··· SUPPLIED MATERIAL

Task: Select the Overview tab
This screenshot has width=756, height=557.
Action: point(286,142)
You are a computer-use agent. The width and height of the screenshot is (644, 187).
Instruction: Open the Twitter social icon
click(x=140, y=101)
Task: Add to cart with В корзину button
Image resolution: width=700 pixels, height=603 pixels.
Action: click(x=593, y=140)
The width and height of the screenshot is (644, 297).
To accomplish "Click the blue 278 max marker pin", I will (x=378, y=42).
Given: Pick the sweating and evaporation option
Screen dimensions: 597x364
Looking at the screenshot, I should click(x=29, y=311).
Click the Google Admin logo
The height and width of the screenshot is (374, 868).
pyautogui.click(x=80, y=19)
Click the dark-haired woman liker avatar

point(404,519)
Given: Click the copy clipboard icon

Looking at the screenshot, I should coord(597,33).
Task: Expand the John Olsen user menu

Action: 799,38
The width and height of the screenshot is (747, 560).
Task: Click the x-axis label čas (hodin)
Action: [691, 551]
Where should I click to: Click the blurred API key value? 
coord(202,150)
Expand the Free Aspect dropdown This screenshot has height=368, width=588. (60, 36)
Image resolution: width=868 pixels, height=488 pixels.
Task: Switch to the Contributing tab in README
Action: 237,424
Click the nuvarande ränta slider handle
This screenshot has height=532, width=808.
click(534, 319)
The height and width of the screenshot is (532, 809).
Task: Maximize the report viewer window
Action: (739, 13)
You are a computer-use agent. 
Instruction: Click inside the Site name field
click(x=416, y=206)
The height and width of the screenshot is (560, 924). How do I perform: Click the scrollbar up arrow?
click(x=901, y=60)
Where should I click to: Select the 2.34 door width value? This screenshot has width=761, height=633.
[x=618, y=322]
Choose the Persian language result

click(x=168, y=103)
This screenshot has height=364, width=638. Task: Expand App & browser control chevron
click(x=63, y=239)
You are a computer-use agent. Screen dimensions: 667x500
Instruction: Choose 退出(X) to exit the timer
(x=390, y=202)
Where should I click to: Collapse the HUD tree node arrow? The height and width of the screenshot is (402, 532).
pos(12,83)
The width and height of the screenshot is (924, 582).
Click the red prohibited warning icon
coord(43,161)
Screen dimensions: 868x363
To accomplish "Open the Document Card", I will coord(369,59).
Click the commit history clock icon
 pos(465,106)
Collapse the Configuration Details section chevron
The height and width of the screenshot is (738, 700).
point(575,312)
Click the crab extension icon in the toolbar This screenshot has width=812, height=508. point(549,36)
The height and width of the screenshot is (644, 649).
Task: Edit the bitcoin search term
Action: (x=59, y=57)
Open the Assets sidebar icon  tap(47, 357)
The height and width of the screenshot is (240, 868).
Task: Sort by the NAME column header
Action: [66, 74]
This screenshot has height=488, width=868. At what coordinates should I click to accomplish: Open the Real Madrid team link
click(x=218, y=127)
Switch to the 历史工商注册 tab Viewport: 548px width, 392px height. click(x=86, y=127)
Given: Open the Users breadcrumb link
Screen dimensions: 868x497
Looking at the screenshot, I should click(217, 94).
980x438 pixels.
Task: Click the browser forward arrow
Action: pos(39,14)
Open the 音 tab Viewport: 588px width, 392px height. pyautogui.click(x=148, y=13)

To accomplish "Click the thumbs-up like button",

······

From the records above, how many lines include the word "will"? Only the number is wanted.

2